One of the joyful things about being here in the holidays was the freedom that you had to break all the school rules.
So you could go roller-skating round the entire house.
You were confined during term time to the ballroom, to the playroom, as we called it.
CRUIKSHANK: What about football and games? Football and games, we used to play football, roller-skate and play cricket.
All of that stuff happened in that room except in the holidays when we could actually sneak out and roller-skate around the whole building.
This building's unique magic was presented to children fresh.
I think in a funny kind of way the children got the full benefit of Lutyens' ambition and scope and language and light and freshness.
Coming back today is extraordinary, because we're halfway through looking around what is now, looks like a very comfortable, - a very happy private home.
- Mmm.
I'd be very happy to live here now.
It's a testament to the remarkable bond between Ned and Johnnie that somehow the house they created together has touched everyone who crossed its threshold, be they schoolboys, socialites, soldiers or the people who have lived here since it once again became a private family home.
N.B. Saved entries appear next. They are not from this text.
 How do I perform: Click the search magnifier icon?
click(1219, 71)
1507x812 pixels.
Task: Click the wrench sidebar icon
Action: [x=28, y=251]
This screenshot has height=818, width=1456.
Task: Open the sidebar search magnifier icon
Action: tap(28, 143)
Moving from one room to another, it just lifts you.
And the whole building, to me, leads you upwards.
CRUIKSHANK: And one thinks of it as being some kind of magical building, magical in its atmosphere.
JAMES: Certainly, personally, from the first moment I walked through the front door in 1949, Marsh Court always uplifted me every time I visited it.
It was so far removed from the ordinary world.
Marsh Court was something else again and it always will be.
Although it's little more than a hundred years old, Marsh Court is an important part of Britain's history, largely because it's such an evocative emblem of the Edwardian age.
Also, it's a vivid reminder that the riches of the Edwardian economy made possible for the wealthy to do in England what the wealthy had done here for over 500 years, make their mark in the landscape through the creation of memorable country house architecture.
The last golden age of country house building came to an end with World War I.
Marsh Court was one of the final masterpieces of a dying breed.
And, like many of the five centuries' worth of country houses that survive in Britain, remains stately, historically important and is still someone's much loved country home.
Country houses are memorials to the way we've all lived in the past.
They're a fundamentally important part of our culture.
I hope that Marsh Court and houses like this continue to endure through the ages.